Startups and small and medium-sized enterprises (SMEs) need loans to hire employees, purchase equipment, rent office space, expand operations, develop new products, etc. While there are several lenders, obtaining funding from reliable lenders often requires borrowers to fulfill certain requirements to secure funding.
As a result, the better prepared you are to meet a lender’s requirements, the higher your chances of obtaining a small business loan. Here are some tips to help you get approved for a small business loan.
Gather All the Necessary Paperwork
To be eligible for a small business loan, banks and other traditional lenders usually require various financial and legal documents. Some common documents you may need to provide when you apply for small business financing include:
- Banks statements
- Tax returns
- Balance sheets
- Income and loss statements
- Cash flow projections
- A driver’s license
- Business licenses
- Articles of incorporation
When providing these documents, ensure you’re conversant with the details, particularly those in the financials. Many lenders will ask about your financials, so showing you have a solid understanding of them can increase your chances of obtaining the loan.

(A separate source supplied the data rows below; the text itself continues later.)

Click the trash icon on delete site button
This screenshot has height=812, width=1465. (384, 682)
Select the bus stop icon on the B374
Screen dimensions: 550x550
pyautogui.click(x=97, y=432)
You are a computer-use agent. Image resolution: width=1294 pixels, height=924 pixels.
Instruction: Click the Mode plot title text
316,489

Improve Personal and Business Credit Scores
According to Lantern by SoFi, most banks and traditional lenders will consider your personal and business credit scores when you apply for business loan. The higher your credit score, the higher your chances of securing funding.
FICO scores commonly used by lenders range from 300 to 850. A score of 700 or above will allow you to qualify for credit on favorable terms. Meanwhile, a score of 640 to 700 may allow you to qualify for credit but on less favorable terms. However, a score of 640 and below may make you ineligible for most bank loans.

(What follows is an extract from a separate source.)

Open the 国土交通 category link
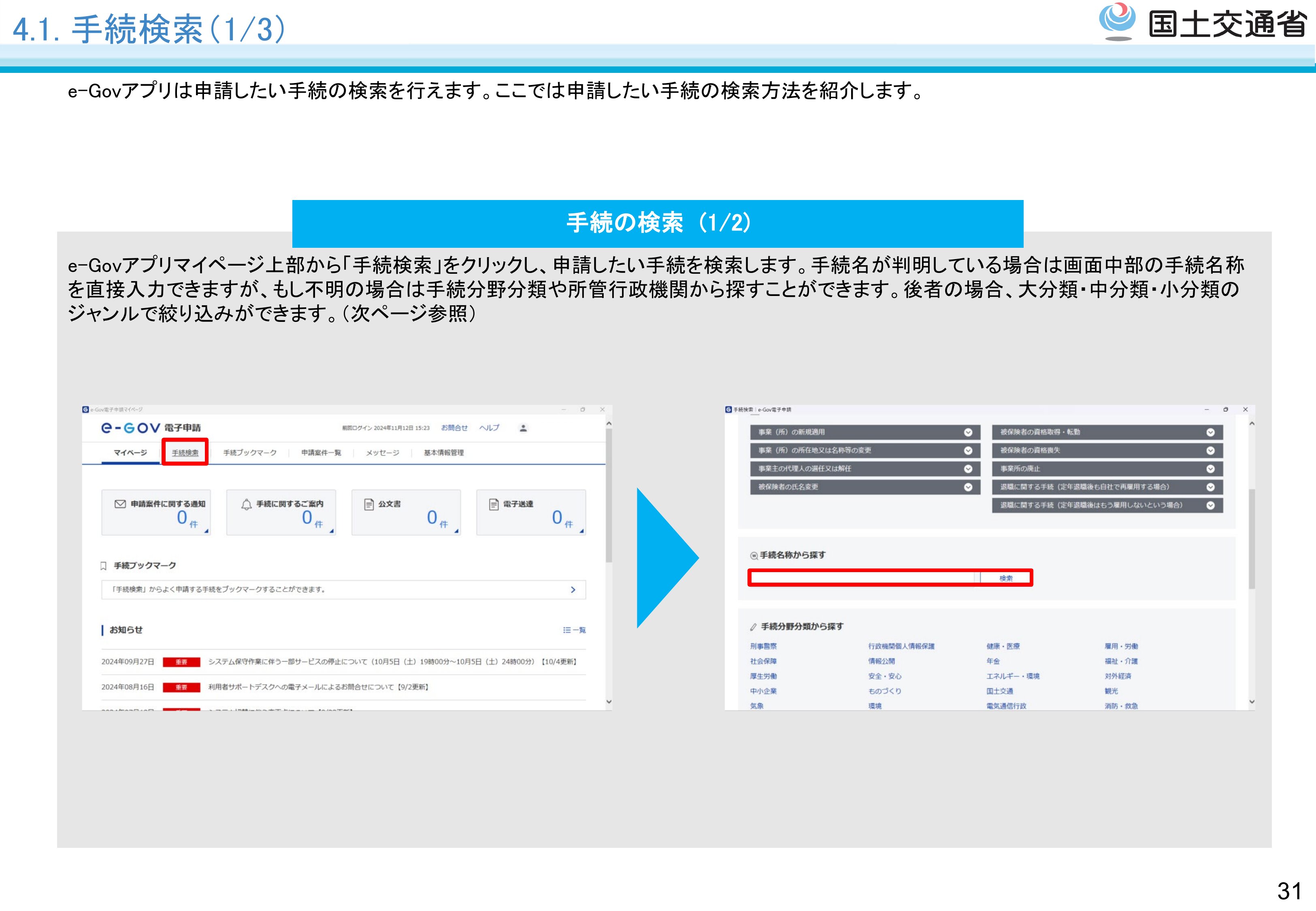click(x=1000, y=691)
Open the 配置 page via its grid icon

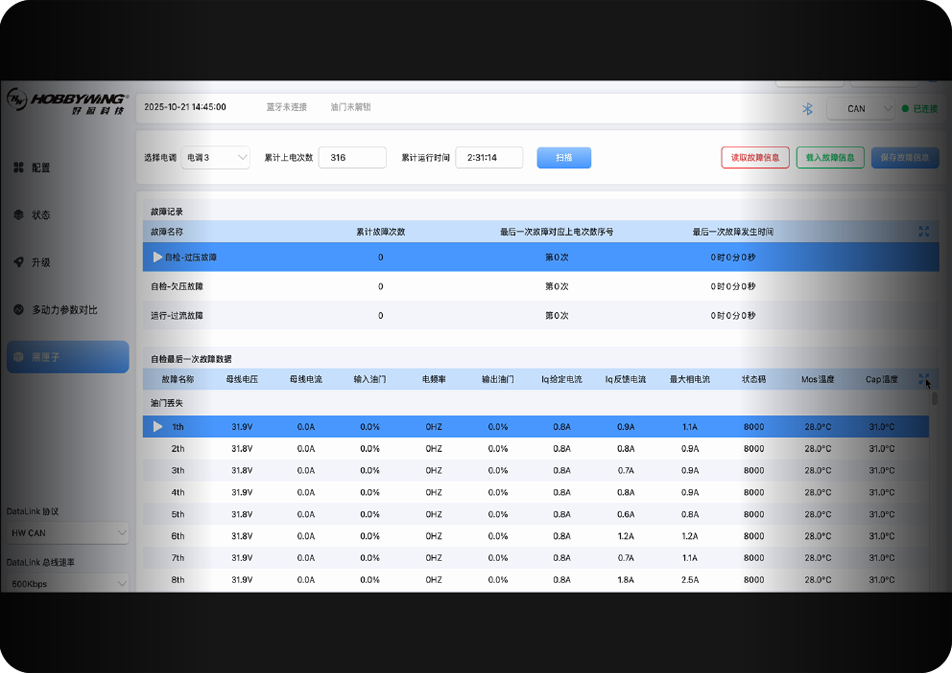[x=18, y=168]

If you have a poor credit score, quick ways to improve it include disputing credit report mistakes, settling huge debts, and paying bills on time.

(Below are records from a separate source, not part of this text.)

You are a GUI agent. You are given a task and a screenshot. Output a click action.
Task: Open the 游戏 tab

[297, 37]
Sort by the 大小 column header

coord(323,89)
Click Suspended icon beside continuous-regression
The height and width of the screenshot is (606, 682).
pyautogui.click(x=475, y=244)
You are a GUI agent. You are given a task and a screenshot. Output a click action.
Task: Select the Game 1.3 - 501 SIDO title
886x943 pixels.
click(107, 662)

Alternatively, if you have a sub-standard credit score, consider applying for a loan from an online lender. Many online lenders tend to be more flexible than traditional lenders, and they may choose to focus on other aspects of your business other than your credit score.
Create a Solid Business Plan
Before providing you with funding, lenders will want to know how you intend to use the funds. A good business plan that demonstrates the purpose of the loan and how it could increase profits can increase your chances of securing a loan.
While business plans vary, a standard business plan should include the following:
- Company summary
- Product or service description
- Organizational structure and management team
- Historical financials
- Projected financials
- Marketing strategies
Your business plan should demonstrate your ability to repay the loan. If you’re unsure how to create a strong business plan, consult a business plan consultant to get tips on crafting a solid business plan.
Small business loans can help your business grow. If you’re considering applying for a small business loan, use these tips to increase your chances of getting approved for a loan.